The purpose of this study is to establish whether Irish listed firms comply with the substance of corporate governance guidance rather than the letter of the rule in the determination of director independence. The paper examines non-executive director independence from three perspectives: the first is from the viewpoint of the sample firms, the second from that given in corporate governance guidance when applied to the sample firms, and the third based on extensive financial statement analysis, prior research and prior literature. By exploring multiple perspectives of director independence, disparities in the interpretation of non-executive director independence can be identified.

Design/methodology/approach

Descriptive statistics and non-parametric statistical analysis are used to examine for differences between multiple perspectives of non-executive director independence.

*Problem to solve:*
Copy everything in the passage on director independence from "Design/methodology/approach" down to "non-executive director independence.", word for word. The lines are separate material with no connection to the passage on director independence.

*Available data:*
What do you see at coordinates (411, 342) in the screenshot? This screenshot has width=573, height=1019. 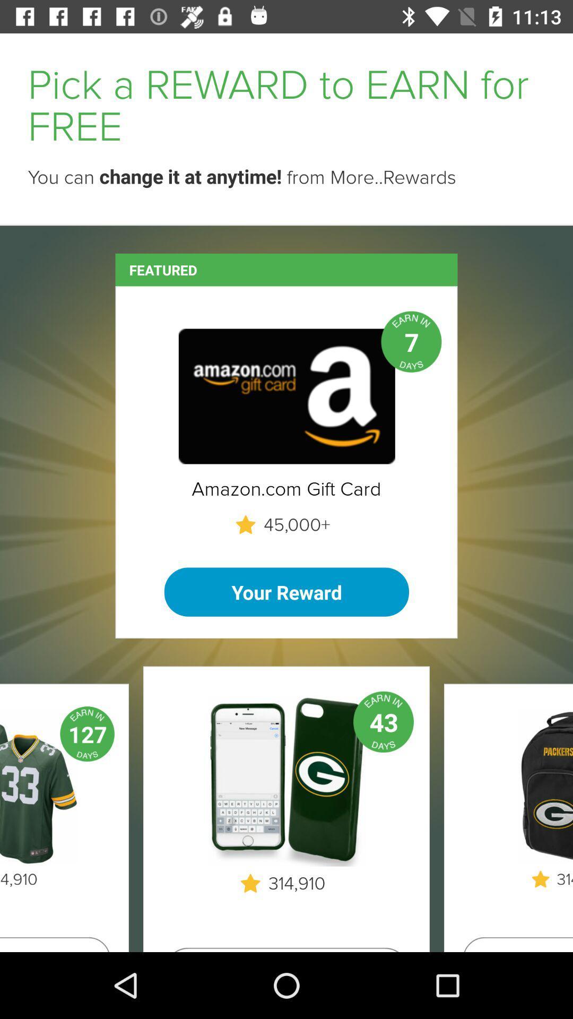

*Response to this exercise:*
Design/methodology/approach

Descriptive statistics and non-parametric statistical analysis are used to examine for differences between multiple perspectives of non-executive director independence.